Copy out every one of the records below, substituting "staple" for "paperclip" wherever it appears and leaving everything else unchanged.

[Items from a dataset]
* * * * * * *

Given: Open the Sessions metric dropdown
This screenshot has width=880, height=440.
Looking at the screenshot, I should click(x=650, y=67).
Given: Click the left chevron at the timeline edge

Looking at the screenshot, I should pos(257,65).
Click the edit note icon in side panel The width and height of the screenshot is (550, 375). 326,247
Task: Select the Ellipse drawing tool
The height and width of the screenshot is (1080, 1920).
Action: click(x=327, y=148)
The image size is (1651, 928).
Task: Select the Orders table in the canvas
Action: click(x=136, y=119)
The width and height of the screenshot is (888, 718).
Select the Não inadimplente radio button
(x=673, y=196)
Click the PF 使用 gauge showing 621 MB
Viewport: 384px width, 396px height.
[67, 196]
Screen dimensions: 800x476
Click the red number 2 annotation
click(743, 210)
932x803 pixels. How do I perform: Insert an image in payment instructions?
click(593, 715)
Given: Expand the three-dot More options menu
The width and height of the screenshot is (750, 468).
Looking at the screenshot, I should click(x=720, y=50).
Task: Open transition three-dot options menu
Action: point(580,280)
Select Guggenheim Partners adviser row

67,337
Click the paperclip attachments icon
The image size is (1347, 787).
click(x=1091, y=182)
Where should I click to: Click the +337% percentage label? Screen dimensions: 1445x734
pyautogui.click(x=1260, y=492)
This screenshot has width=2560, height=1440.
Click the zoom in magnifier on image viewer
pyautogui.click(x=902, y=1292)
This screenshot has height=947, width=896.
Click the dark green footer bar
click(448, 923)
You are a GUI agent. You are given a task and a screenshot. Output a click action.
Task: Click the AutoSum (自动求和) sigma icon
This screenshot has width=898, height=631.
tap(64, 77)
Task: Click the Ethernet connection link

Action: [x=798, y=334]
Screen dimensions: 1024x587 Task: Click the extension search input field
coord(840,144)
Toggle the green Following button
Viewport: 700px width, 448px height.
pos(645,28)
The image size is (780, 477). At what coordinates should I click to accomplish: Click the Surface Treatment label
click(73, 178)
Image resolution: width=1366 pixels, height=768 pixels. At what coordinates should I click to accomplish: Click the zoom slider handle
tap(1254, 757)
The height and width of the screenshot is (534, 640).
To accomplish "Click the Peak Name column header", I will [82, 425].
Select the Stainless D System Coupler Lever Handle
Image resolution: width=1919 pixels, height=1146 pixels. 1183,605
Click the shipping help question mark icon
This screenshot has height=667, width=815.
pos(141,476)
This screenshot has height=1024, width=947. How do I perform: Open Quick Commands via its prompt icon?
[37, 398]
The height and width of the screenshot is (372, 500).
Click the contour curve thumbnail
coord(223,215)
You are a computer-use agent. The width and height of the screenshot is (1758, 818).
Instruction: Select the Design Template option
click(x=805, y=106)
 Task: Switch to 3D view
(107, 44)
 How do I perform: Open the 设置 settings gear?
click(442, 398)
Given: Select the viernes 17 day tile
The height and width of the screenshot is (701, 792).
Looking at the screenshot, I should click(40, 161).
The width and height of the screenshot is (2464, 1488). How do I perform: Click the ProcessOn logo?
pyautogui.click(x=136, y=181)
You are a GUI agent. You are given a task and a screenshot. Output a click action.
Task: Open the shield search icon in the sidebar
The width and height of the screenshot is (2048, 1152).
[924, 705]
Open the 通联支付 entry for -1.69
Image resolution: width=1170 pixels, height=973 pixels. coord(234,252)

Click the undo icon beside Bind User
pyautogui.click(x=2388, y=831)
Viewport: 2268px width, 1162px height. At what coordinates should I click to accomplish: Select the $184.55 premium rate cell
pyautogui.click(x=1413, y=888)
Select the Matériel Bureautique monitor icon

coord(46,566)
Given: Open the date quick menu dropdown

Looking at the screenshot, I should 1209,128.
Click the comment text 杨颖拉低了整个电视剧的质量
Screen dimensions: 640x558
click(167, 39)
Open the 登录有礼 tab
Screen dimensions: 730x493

* * * * * * *

● Output of the task
Given: Open the Sessions metric dropdown
This screenshot has width=880, height=440.
Looking at the screenshot, I should click(x=650, y=67).
Given: Click the left chevron at the timeline edge

Looking at the screenshot, I should pos(257,65).
Click the edit note icon in side panel The width and height of the screenshot is (550, 375). 326,247
Task: Select the Ellipse drawing tool
The height and width of the screenshot is (1080, 1920).
Action: click(x=327, y=148)
The image size is (1651, 928).
Task: Select the Orders table in the canvas
Action: click(x=136, y=119)
The width and height of the screenshot is (888, 718).
Select the Não inadimplente radio button
(x=673, y=196)
Click the PF 使用 gauge showing 621 MB
Viewport: 384px width, 396px height.
[67, 196]
Screen dimensions: 800x476
Click the red number 2 annotation
click(743, 210)
932x803 pixels. How do I perform: Insert an image in payment instructions?
click(593, 715)
Given: Expand the three-dot More options menu
The width and height of the screenshot is (750, 468).
Looking at the screenshot, I should click(x=720, y=50).
Task: Open transition three-dot options menu
Action: point(580,280)
Select Guggenheim Partners adviser row

67,337
Click the staple attachments icon
The image size is (1347, 787).
click(x=1091, y=182)
Where should I click to: Click the +337% percentage label? Screen dimensions: 1445x734
pyautogui.click(x=1260, y=492)
This screenshot has width=2560, height=1440.
Click the zoom in magnifier on image viewer
pyautogui.click(x=902, y=1292)
This screenshot has height=947, width=896.
Click the dark green footer bar
click(448, 923)
You are a GUI agent. You are given a task and a screenshot. Output a click action.
Task: Click the AutoSum (自动求和) sigma icon
This screenshot has width=898, height=631.
tap(64, 77)
Task: Click the Ethernet connection link

Action: [x=798, y=334]
Screen dimensions: 1024x587 Task: Click the extension search input field
coord(840,144)
Toggle the green Following button
Viewport: 700px width, 448px height.
pos(645,28)
The image size is (780, 477). At what coordinates should I click to accomplish: Click the Surface Treatment label
click(73, 178)
Image resolution: width=1366 pixels, height=768 pixels. At what coordinates should I click to accomplish: Click the zoom slider handle
tap(1254, 757)
The height and width of the screenshot is (534, 640).
To accomplish "Click the Peak Name column header", I will [82, 425].
Select the Stainless D System Coupler Lever Handle
Image resolution: width=1919 pixels, height=1146 pixels. 1183,605
Click the shipping help question mark icon
This screenshot has height=667, width=815.
pos(141,476)
This screenshot has height=1024, width=947. How do I perform: Open Quick Commands via its prompt icon?
[37, 398]
The height and width of the screenshot is (372, 500).
Click the contour curve thumbnail
coord(223,215)
You are a computer-use agent. The width and height of the screenshot is (1758, 818).
Instruction: Select the Design Template option
click(x=805, y=106)
 Task: Switch to 3D view
(107, 44)
 How do I perform: Open the 设置 settings gear?
click(442, 398)
Given: Select the viernes 17 day tile
The height and width of the screenshot is (701, 792).
Looking at the screenshot, I should click(40, 161).
The width and height of the screenshot is (2464, 1488). How do I perform: Click the ProcessOn logo?
pyautogui.click(x=136, y=181)
You are a GUI agent. You are given a task and a screenshot. Output a click action.
Task: Open the shield search icon in the sidebar
The width and height of the screenshot is (2048, 1152).
[924, 705]
Open the 通联支付 entry for -1.69
Image resolution: width=1170 pixels, height=973 pixels. coord(234,252)

Click the undo icon beside Bind User
pyautogui.click(x=2388, y=831)
Viewport: 2268px width, 1162px height. At what coordinates should I click to accomplish: Select the $184.55 premium rate cell
pyautogui.click(x=1413, y=888)
Select the Matériel Bureautique monitor icon

coord(46,566)
Given: Open the date quick menu dropdown

Looking at the screenshot, I should 1209,128.
Click the comment text 杨颖拉低了整个电视剧的质量
Screen dimensions: 640x558
click(167, 39)
Open the 登录有礼 tab
Screen dimensions: 730x493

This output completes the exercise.